WHAT YOU NEED TO DO -> Skip the images and repeat every entry word for word.

INFORMATION SUPPLIED ->
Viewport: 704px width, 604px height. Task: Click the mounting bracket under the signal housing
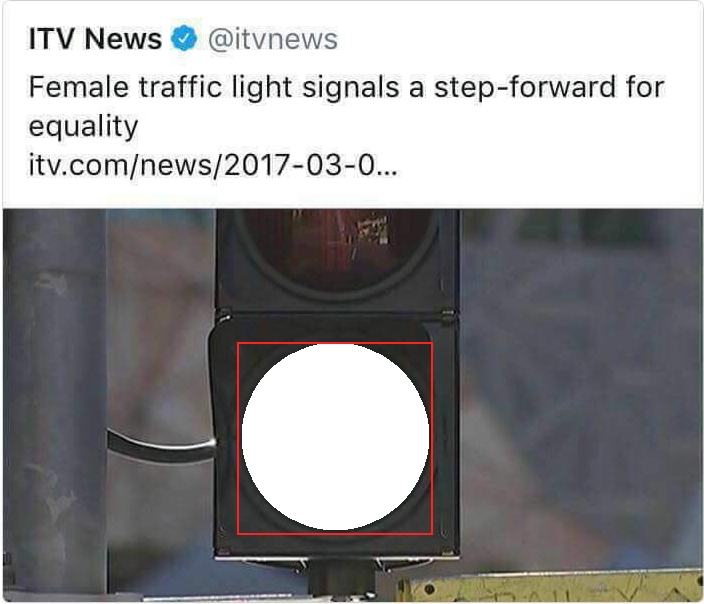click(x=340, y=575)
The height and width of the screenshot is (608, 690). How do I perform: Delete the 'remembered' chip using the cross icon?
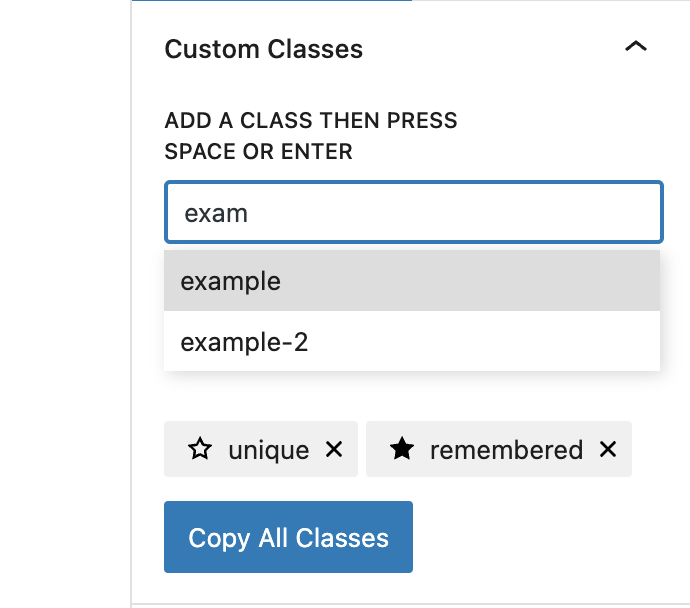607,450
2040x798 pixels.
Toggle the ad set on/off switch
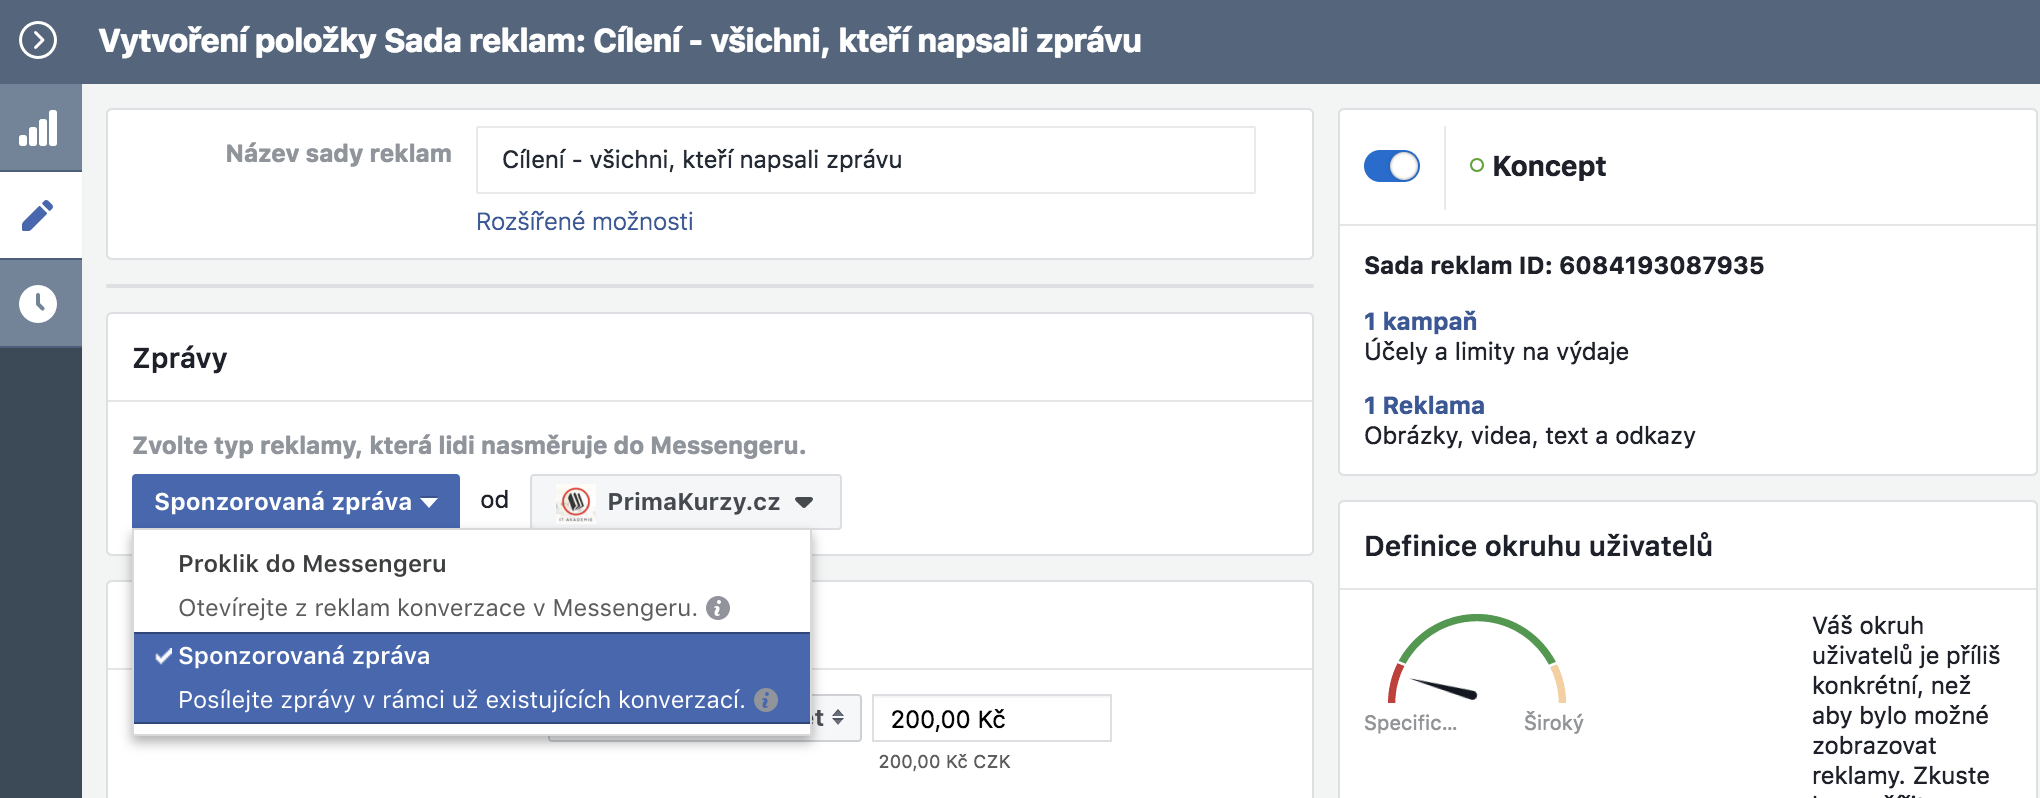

OUTPUT BELOW ->
Viewport: 704px width, 604px height. Task: Click the mounting bracket under the signal housing
click(x=340, y=575)
The height and width of the screenshot is (608, 690). How do I perform: Delete the 'remembered' chip using the cross icon?
607,450
2040x798 pixels.
Toggle the ad set on/off switch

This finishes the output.